At first glance I remember the performance on the account in that morning’s report had looked great: Google was reporting a 156% increase in new booking enquiries across all venues, which was consistent with our increased ad spend towards the end of the quarter to hit aggressive targets. In fact, normally when you scale spend you hit diminishing returns – cost per conversion gets worse at higher spend levels as the channel gets saturated – so the team had pulled off quite a feat by keeping customer acquisition cost in check despite a ramp up in spend. I wondered why the client would complain about performance in one of their smaller locations when overall performance was great. I nervously opened the email.

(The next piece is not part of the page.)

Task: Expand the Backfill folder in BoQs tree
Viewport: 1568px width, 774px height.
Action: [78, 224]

In looking at the email, I could immediately see three things wrong. 

  1. The Stallion Springs campaign, normally a low spender, had increased by over 2,000% in the final 4 days of the month
  2. The majority of the excess spend had found its way onto the display network (an optional setting that’s default on, but normally not impactful), rather than search
  3. Stallion Springs bookings in the CRM were flat week on week: in fact Google was claiming hundreds more enquiries than the venue had total from all sources!

Later investigation concluded that it was Data-Driven attribution that went haywire, thinking that it was getting all these conversions from display advertising for this one minor location. We held out hope that potentially it just drove a load of people to the website who converted elsewhere, but unfortunately no, that wasn’t the case: we found other factors that explained the relatively better performance in the rest of the account. We even escalated with our Google rep and got nowhere: even the engineers don’t really know what the machine learning algorithm is doing, it’s a black box that (mostly) works better than the other models.

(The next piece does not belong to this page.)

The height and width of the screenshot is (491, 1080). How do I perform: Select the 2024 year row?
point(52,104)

You might say it was the team’s responsibility to catch this, but ultimately I’m a believer in systems. We had automated reports, but there were no automated spending alerts set up to notify us of anomalies. Google’s attribution is normally top notch, but we had no 3rd party attribution method like Marketing Mix Modeling running to sense check Google’s numbers. The team did check the campaigns and they looked fine… but our standard operating procedures (SOPs) didn’t specify the team should investigate at the location level. I only assumed that they would catch these sorts of things, because that’s what I would do. Bad assumption. Unless your employees are being careless or malicious, it’s the system that’s wrong.

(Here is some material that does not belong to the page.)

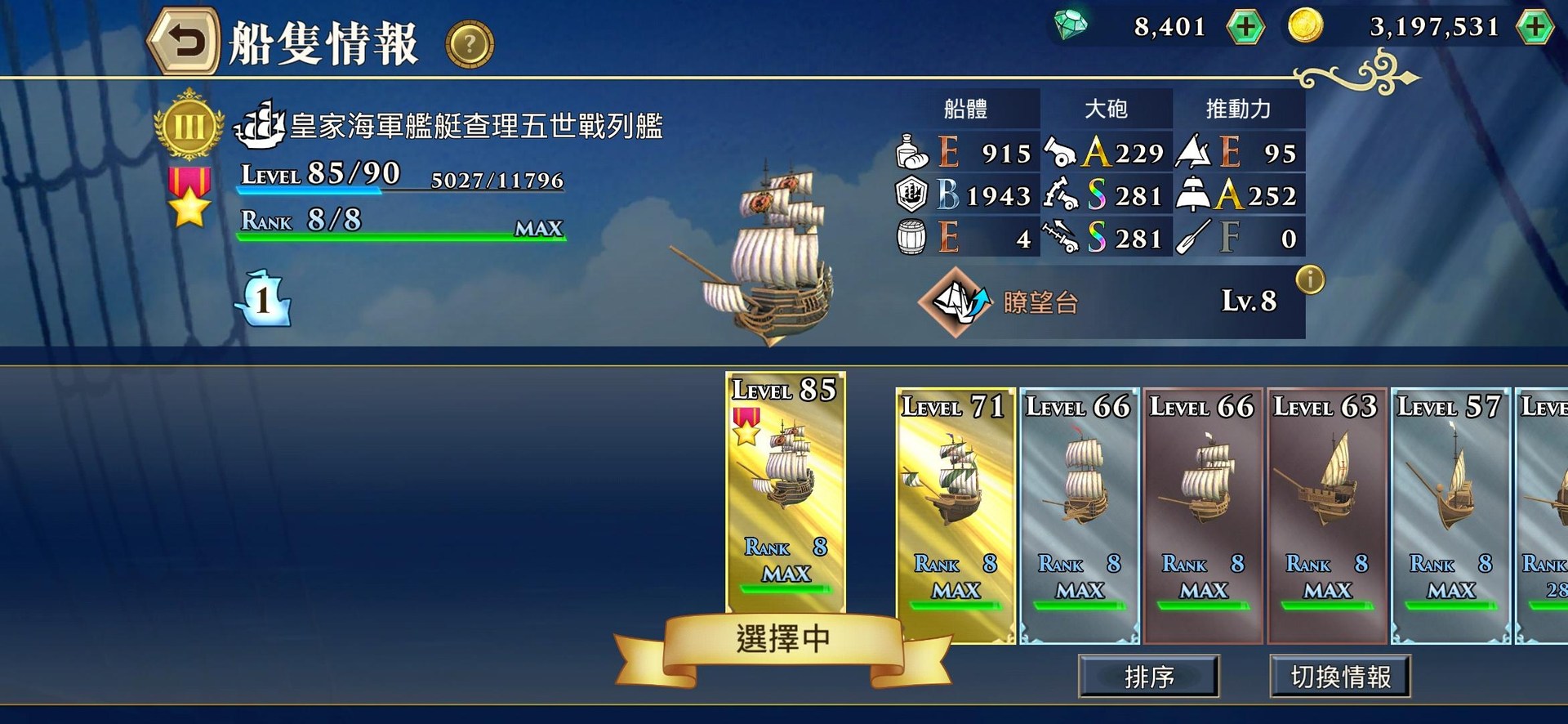Select the first Level 66 blue ship card
Image resolution: width=1568 pixels, height=724 pixels.
pos(1080,516)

The client was justifiably upset with us. After a long and protracted series of difficult discussions, we ended up having to refund $40,000 of the client’s money, in the hopes of keeping them. They left anyway. This wiped out 2 whole months of fees, but we still had to find a way to cover salaries. It was just blind luck that we could pay the cash without letting anyone go. The real wake up call was when I realized how lucky we were this only happened once: there was nothing to stop this happening all the time! Without better safeguarding systems in place, better processes that explicitly defined daily checks, and alternative attribution methods running to keep Google honest, we were at risk. All of these were in place within a month. Nothing motivates you like an existential threat and $40k down the drain!

Conclusion

Hopefully now you’ve seen that the importance of good attribution can be an expensive lesson to learn. I hope you take this post to heart and never have to learn it the hard way like we did. This isn’t a post bashing Google’s modeling ability – I’ve used Data-Driven Attribution to good effect since the incident – but even a company with the resources of Google can’t build an attribution model that’s 100% reliable. The harsh truth you need to hear is that no single attribution method can be trusted. They all have their strengths and weaknesses, and they’re all flawed in their own way. The key is knowing what attribution methods are available, and combining them to triangulate what true performance is.